Women hit harder by COVID recession
The economic crash triggered by the COVID-19 pandemic has highlighted many existing inequalities in the United States, including social, racial, financial and gender inequity. But this recession is particularly devastating for women, with one news organization calling it “America’s first female recession.”
Of the eight economic downturns over the past five decades, this is the first time women have lost more jobs than men (11.5 million vs. 9.0 million, between February and May 2020). In October 2020, 4.5 million fewer women were employed than in October 2019. The Pew Research Center has also found striking racial disparities, with Latinas experiencing the most drastic employment decline (21%), followed by Asian women (19%), Black women (17%), and white women (13%).

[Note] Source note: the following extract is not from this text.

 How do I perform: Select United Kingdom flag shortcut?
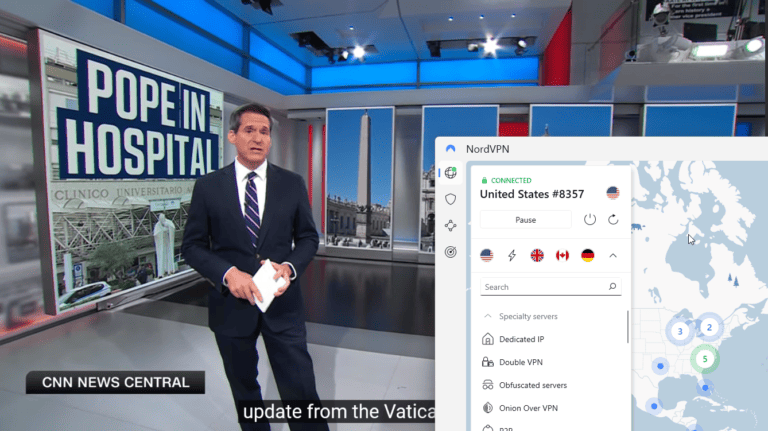point(537,255)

Women workers are disproportionately concentrated in jobs most affected by the epidemic and business closures, such as service industries, retail businesses, health care, child care and state and local government jobs. But even in less traditional sectors such as transportation and warehousing, where 25% of the workforce is female, women account for 39% of the job losses, as they are less likely to be supervisors or managers.
“[September was] a disaster for working women. 865,000 women dropped out of the labor force; 216,000 men did,” said Mike Madowitz of the Center for American Progress.
Even women who have been able to work remotely and hold on to their jobs are facing huge obstacles. The closure of child care centers, combined with closed or remote-learning schools, has dramatically increased demands on parents. In many American households, these burdens are not shared equally: a June 2020 study found that in dual-earner households “mothers with young children have reduced their work hours four to five times more than fathers.”
For many women, juggling these demands has meant shifting a full-time job to part-time, refusing challenging work assignments that might have advanced their careers, or even declining new job offers. Such decisions can have long-term effects, curtailing career prospects or reducing future earnings and financial security over a lifetime.
And for single mothers who must shoulder all the responsibility for their children, the situation is much worse and will prevent many from returning to work at all.
For those classified as “essential workers,” who are often minority women, with the most erratic schedules, the fewest benefits and the lowest earnings, the child care dilemma is acute, becoming a weekly or monthly emergency.
Moreover, the child care industry itself is in crisis: centers around the country have closed, putting an estimated 325,000 people out of work, predominantly women, nearly half people of color.
Claudia Golden, Harvard economics professor, notes that this is “the first recession where the economy [is] so intertwined with the network of child care.” Stabilizing, strengthening and funding a comprehensive child care system in the United States is becoming more critical than ever. Without legislative efforts to address these issues, experts advise that the U.S. risks setting back years of struggle toward women’s economic equality.